As I am leaving to-morrow for Germany, and may not see you again for some time, I think it well to let you know that I agree with that statement. I not only am under the impression that I knew the reasons which caused the Senate to object to certain provisions of the first Hay-Pauncefote treaty, but I am in sympathy with that body's action. I had no reason, however, to suppose from anything said to me by any Senator or by anyone else that the use of the canal by our vessels engaged in the coasting trade without payment of tolls had any connection therewith.

Mr. Foraker is one of the Senators referred to in my letter to Senator McCumber and in my statement to the committee, with whom I had conversations after the rejection of the first Hay-Pauncefote treaty. I well remember an interesting interview which I had with him in 1901 at his house in Washington, and during which we went into what I supposed to be all of the questions at issue between the two Governments; but as far as I can recollect, no allusion was made by either the Senator or by me to the exemption of our vessels from the payment of tolls in passing through the Panama Canal.

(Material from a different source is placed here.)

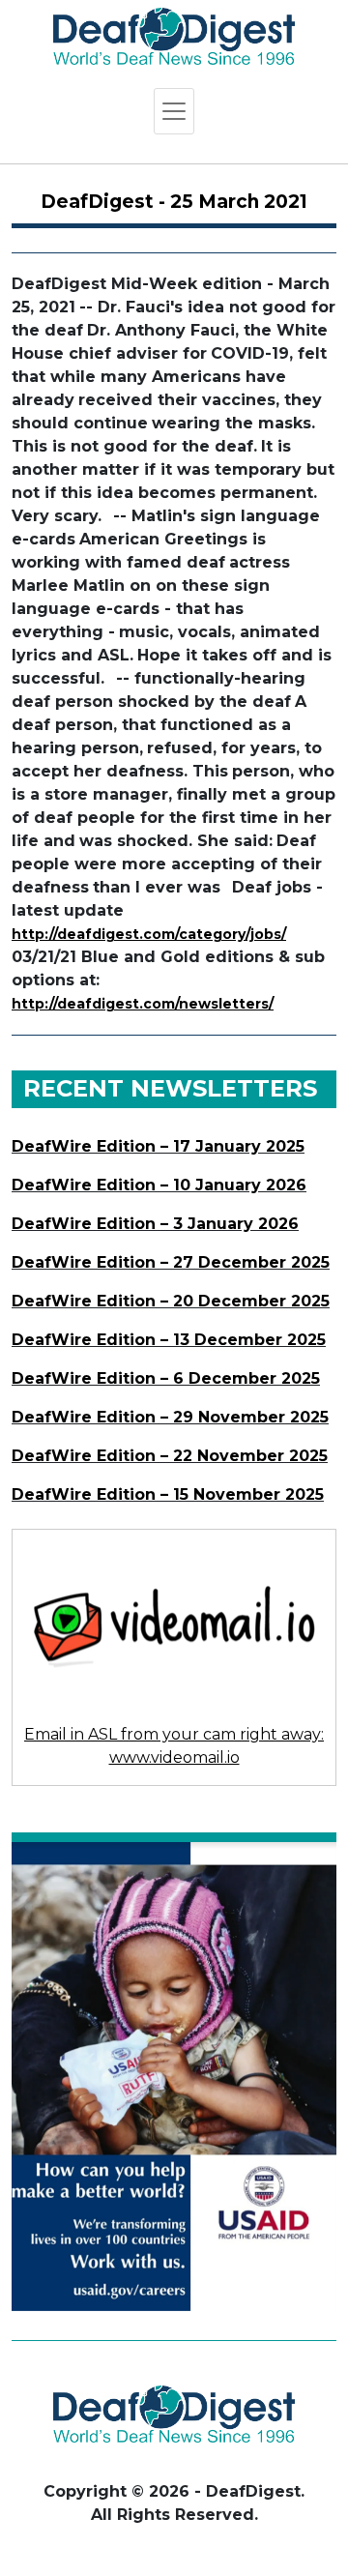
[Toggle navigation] (174, 111)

I may add that I shall always remember with pleasure the assistance rendered by Senator Foraker in bringing about a situation whereby the Hay-Pauncefote treaty now in force became possible, and I have no reason to suppose that his recollection differs from mine on the particular point to which I have referred.

Yours, very sincerely,

HENRY WHITE.

Mr. FORAKER. I take no execption to that letter at all. I did not talk with him about exempting any of our vessels. At that time we did not have that particula: matter under consideration. I do not know that it was under consideration at any time except when

Mr. Bard offered his amendment. What we did have under consideration when Mr. White called on me was the question of what kind of terms would the Senate-no, what must be the nature of the treaty to get the ratification of the Senate, and in that conversation I insisted to him that we must have absolute and unqualified ownership and control, free from Great Britain and everybody else. Mr. Henry White might have added that he was so pleased with what Mr. Hay said to him and was so anxious to have Lord Salisbury and Mr. Balfour understand it, that he wanted me to go with him to London and see them, saying that at his house he could bring them there--we could have a conference about this matter, and I could explain to them what the public sentiment was in this country, and the necessity of insisting upon a canal that we absolutely owned and controlled. I was not thinking of coastwise vessels being exempted at that time. I was thinking about getting an unqualified right to do with the canal as we saw fit, especially in time of war. If we should be attacked we did not want to have to consult Great Britain or anybody else. I did not refer to this part of your conversation, because I did not want to speak of private conversations beyond what might be necessary. But I know what we talked about were these amendments that I had offered and the necessity for having Great Britain meet us and concede to us this individual ownership, without any copartnership with Great Britain, and they (Mr. White and Mr. Hay) recognized that we could not make any treaty at all unless we did do it. And both of them understood-I do not remember that I told them, but that was the basis of our conversation, that if we could not get an agreement we would denounce the Clayton-Bulwer Treaty, and certainly from then on would go it free-handed and alone; that we did not need any copartnership and were not going to have it. That is all, as I understand it.

Senator SIMMONS. I think the committee understands that the purpose Mr. White had in writing that letter and the purpose I had in reading it was to preclude any conclusion that Mr. White entertained the same views about this matter of exception of coast wise tolls that Senator Foraker does.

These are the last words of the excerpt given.